Unravel Two - Review

Shadow dropping a new game is always a risky move, there is no build up, no chance for people to get excited, but that is what Coldwood Studios and Electronic Arts did with Unravel Two, but was it a bold move?

Unravel Two continues the story of Yarny, the little creature made from red yarn, but unlike the first, where the game started off light and got darker, before getting light again, Unravel Two starts out at its darkest and slowly builds towards the light. Yarny is on a boat, that is caught in some severe weather and finds himself getting thrown overboard and whilst trying to use his thread to pull himself back aboard, it snaps and he is washed away. Soon he wakes up on land and immediately meets up with a blue Yarny, who I shall now call Yarnold and both of them have looses threads, but when they meet, the threads combine and the two become woven together.

At its core, Unravel Two is a story about loss, but more than that, it is about finding light in the darkness and no matter what might be happening, there is always someone there to support you. It is a strong message to be sure, but the game actually tells another story in the background, literally, while you play through the main story line, another story plays out in the background of the same levels and while no words are spoken, it is another strong message, about working together. The problem is with both stories, there is no clear explanation on what causes things to happen, or when they end, what was going on, its all up to your interpretation of what you are being shown.

One part where the game requires almost no explanation is in the gameplay, the experience from the first game, to the second is much more refined and provides a tighter experience across the board, but just none more so in the platforming. The game is first and foremost a platformer, with the occasional puzzle thrown in, which helps to break up the just running and jumping of the platforming parts. When you get to a puzzle, sometimes the solution is obvious, sometimes it is not, the good news, is that you can try again and again, as often as you want, in almost all puzzles, as there are no time constraints and only a few have danger about them.

Much like in the first game, you can swing yourself around, if you tie your thread to a point, but now, with the addition of Yarnold, you can do it from anywhere as well. As long as one character remains up high, the other character can lower themselves down and begin the process of swinging around, in fact there are a few times when you need to do that in concert, swapping back and forth between the two, in order to progress.

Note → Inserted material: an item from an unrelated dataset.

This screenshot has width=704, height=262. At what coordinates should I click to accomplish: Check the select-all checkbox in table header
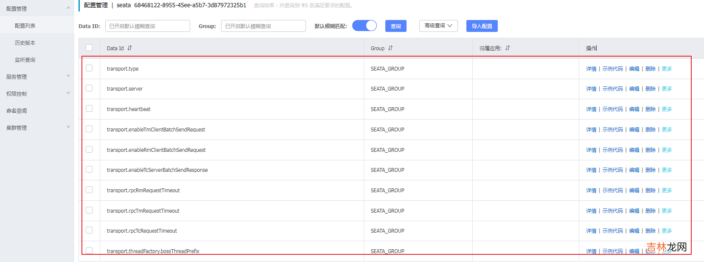pyautogui.click(x=89, y=48)
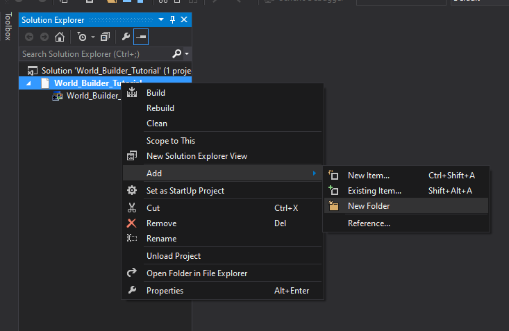The width and height of the screenshot is (509, 331).
Task: Click Set as StartUp Project
Action: (x=185, y=191)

Of course, if you play the game with a friend, you will each take control of one character each and then you need to work together to proceed, it is these parts, where you need to have the two characters working together, where the game shines the best.

Some puzzles will require you to stand in specific places, but as the thread that connects the two, is not limitless, there is a little trial and error, when trying to get both characters to the right spot. There are a few puzzles that require use of other items, to help you launch your self up, or getting to another ledge, these are fun and there is one in particular that requires some creative thinking to complete. The reason that you would want to make sure you master the skills, is that each stage has a number of extra sparks floating around, they are not hidden per say, but they do unlock more options after the game ends, also allows you to replay levels, once you have mastered some of the mode advanced moves.

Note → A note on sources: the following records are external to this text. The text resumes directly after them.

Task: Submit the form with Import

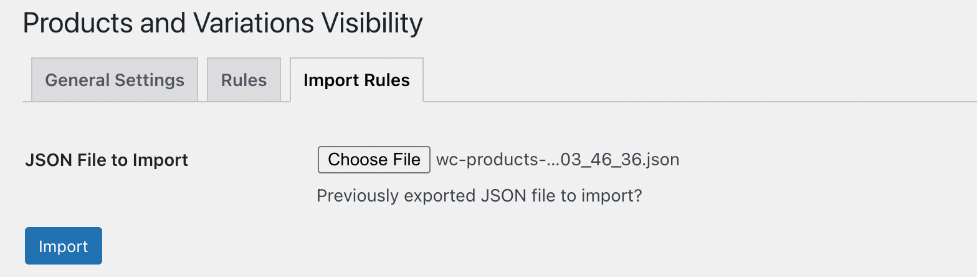Action: 63,246
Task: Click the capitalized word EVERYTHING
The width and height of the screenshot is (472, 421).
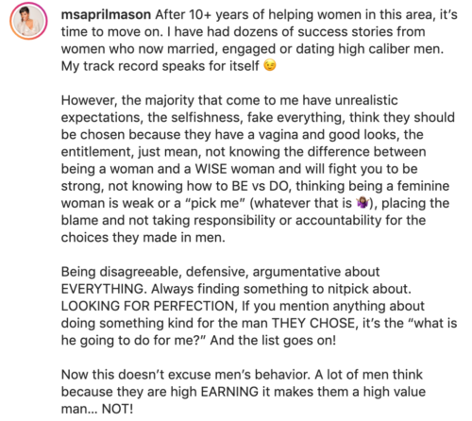Action: pos(103,289)
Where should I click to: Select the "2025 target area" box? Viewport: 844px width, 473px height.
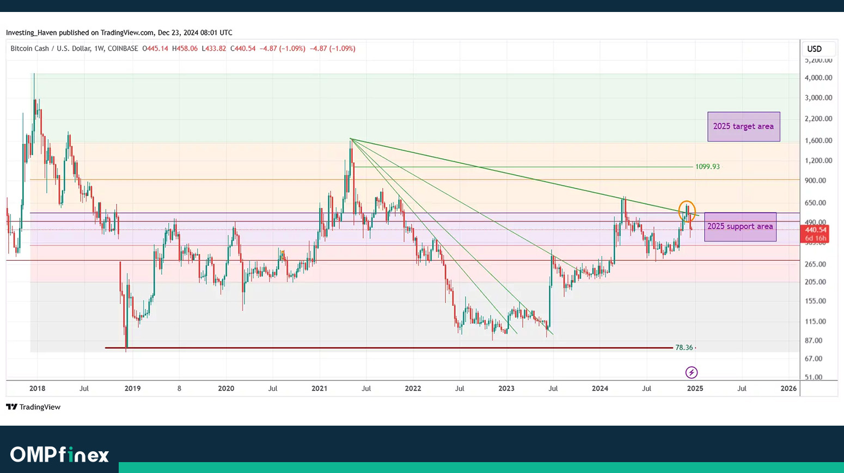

The problem with the game though, is that it is short, even failing a number of times in a certain hot level, I beat the main game in just under 3 hours, which is crazy. While there are plenty of challenge stages to enjoy and as I said before, you can replay the levels to collect everything, the challenge stages can ramp up in difficulty quite quickly, the result being that you will likely stop playing them. I don’t want you to think that a short game is a bad thing, far from it, the problem is that while the game is short, combine it with the less than clear stories and the resulting feeling is one of just huh, rather than anything else. For my time with the game, by the time I was done, I did not feel any sense of accomplishment or such, just thinking, its over and then I moved on.

One aspect of the game, that I can get behind I the presentation, it blends more photo realistic looking spaces, with a heck of a lot of charm, something that many games fail to achieve, but Yarny and Yarnold sadly, don’t mix in so well. Walking through the wooded areas, there is plenty to see, lots of depth, light rays shining through the branches and such, it really is a sight, the problem is Yarny looks more plastic than anything, when you place him in front of things and pull the camera back. The times when the camera gets close to Yarny and Yarnold, you can see all the little fibres sticking out from them and they look right, but when the camera pulls back, they look wax-like and it’s strange.

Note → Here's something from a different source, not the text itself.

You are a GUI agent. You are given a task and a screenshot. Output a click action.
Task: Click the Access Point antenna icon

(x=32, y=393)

The audio design however, is one I can get behind 100%, the score is a mix of quite and calm beats, but suitably ramps up, whenever the action does, but thankfully, it does not sound like its from another game, the themes still play through. A lot of the music comes from a Violin, which is strange to think of as the lead instrument, but when you are stuck, trying to work out a puzzle, having a nice soothing track behind the game, just playing softly, is a treat. There are no vocal performances here and I think that is another notch in the games favour, everything you see from the characters is conveyed via expressions and it works.

Unravel Two fixes a lot of the issues that people had with the first, namely tightening up the gameplay and adding a little more depth to it. The story, whilst starting out dark does get lighter as you progress and actually helps that the more you play, the happier you will feel and while the presentation is hard to knock a few issues with the characters cause a blemish upon, what is truly a great game, even if it’s short.